◆ **Exercise aim**:
Using the records below, give again exactly the lines from the line that contains "You are a GUI" through the line that contains "Screen dimensions: 340x274", both ends included, and only those.

◆ **Input**:
>>>>

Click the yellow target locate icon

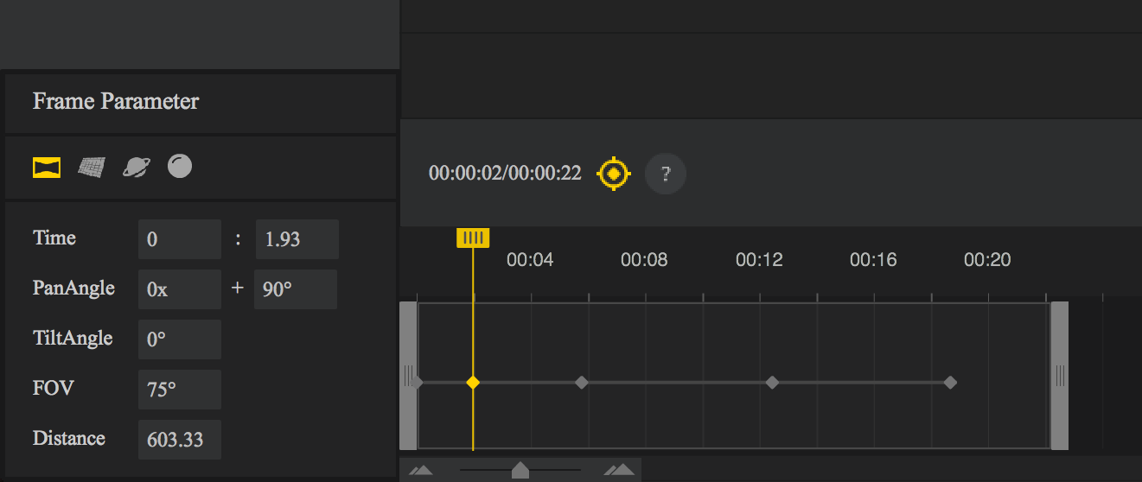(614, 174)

<<<<
>>>>

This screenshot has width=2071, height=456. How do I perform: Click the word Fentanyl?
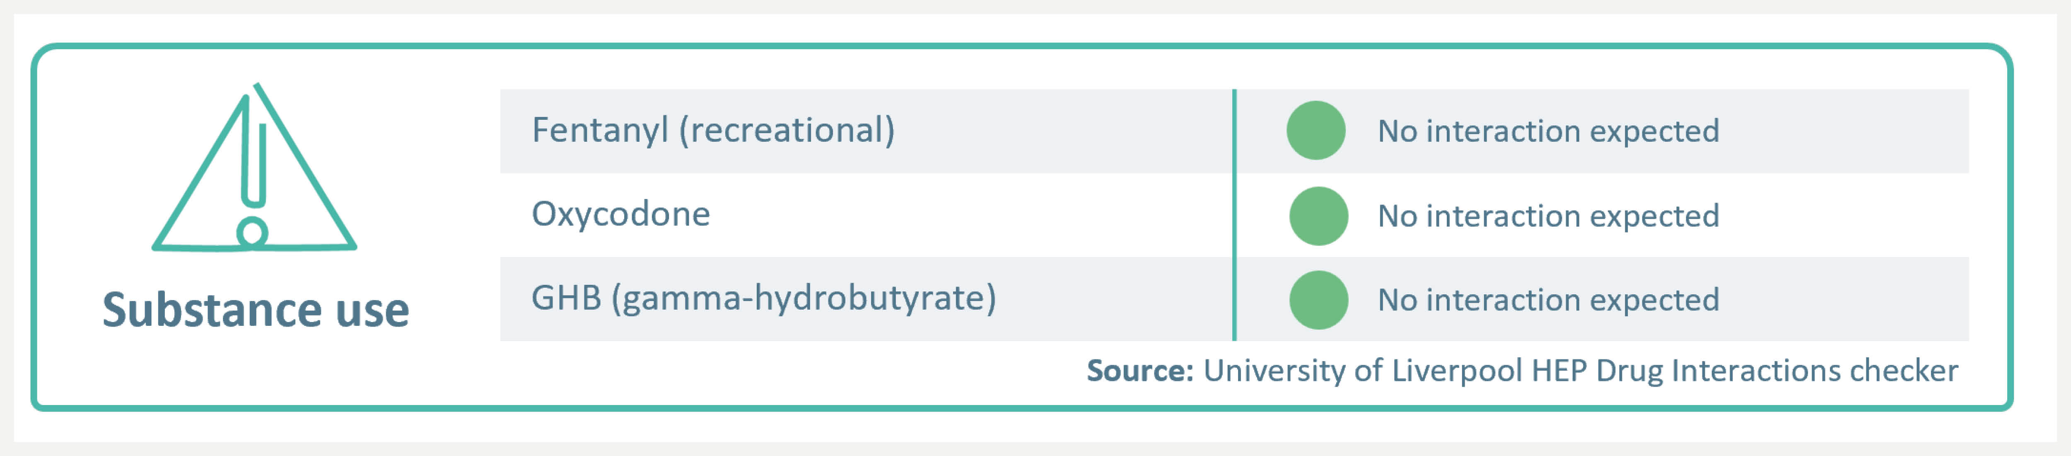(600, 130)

<<<<
>>>>

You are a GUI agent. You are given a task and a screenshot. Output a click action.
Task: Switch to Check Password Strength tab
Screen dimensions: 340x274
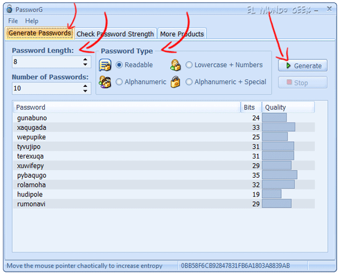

<<<<

◆ **Response area**:
You are a GUI agent. You are given a task and a screenshot. Output a click action.
Task: Switch to Check Password Strength tab
Screen dimensions: 340x274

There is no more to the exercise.